1. I represent a plaintiff that he been savagely slandered by a vicious assailant. This plaintiff has lost a job and professional standing due to this assailant. I filed suit on this plaintiff’s behalf and defendant’s counsel, in an email, asked me for professional courtesy in extending him extra time to file his pleadings. Before I could answer him, I received written conclusive proof of another attempt by the assailant to slander my client.

I sent defendant’s counsel that proof by email with a note to call me. He did and all he could do was ask me for more time. He didn’t care that his client was breaking the law. That wasn’t connected to his need for more time. What I heard was: I don’t care about the law, I care about my schedule.

It’s probably my fault as I expect lawyers to at least pretend they care about the law, as I do. I’ll know better next time.

2. As you all know, three Israeli teenagers have been kidnapped. Most of the world calls for their release. However, there is a strong, growing chorus of people (I won’t dignify them by mentioning them by name) who can only talk about how Israel’s efforts to find and rescue these boys consists of collective punishment that is illegal under the Fourth Geneva Convention.

Can you think of a more cynical evocation of “the law”? Not that 3 youths were abducted by terrorists. That is a secondary matter.

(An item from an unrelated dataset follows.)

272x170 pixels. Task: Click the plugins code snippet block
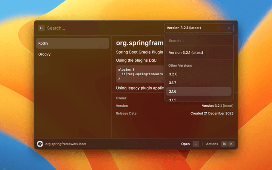[140, 73]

“The Settlements are illegal” is the chorus. If that’s so, they’ve been illegal for over 40 years. Since the dawn of history, people have been building settlements on land that might have belonged to others. It seems that to some, only the movement started in 1967 is illegal. Why doesn’t anyone talk about other settlement movements? How about the one in 1066? or the one that started in 1492? If the answer is those are old and this one is new, when does the new one become old? What is the statute of limitations?

I only advance this argument half-seriously. My point is that illegality in this context seems to mean whatever you want it to mean – a completely subjective term. As I heard Alan Dershowitz say (I’m paraphrasing) – International Law can be divided into two categories. Cases that involve Israel and cases that involve everyone else.

When my youngest daughter tells me that something isn’t fair, I tell her “you mean you don’t like it”. That’s what I hear now when I hear the word illegal. It means “I don’t like it” or “I don’t want to do it”.

So much for the Law.

Law is supposed to be used to make our society better and more peaceful- not as a tool to promote a political agenda or justify criminal acts.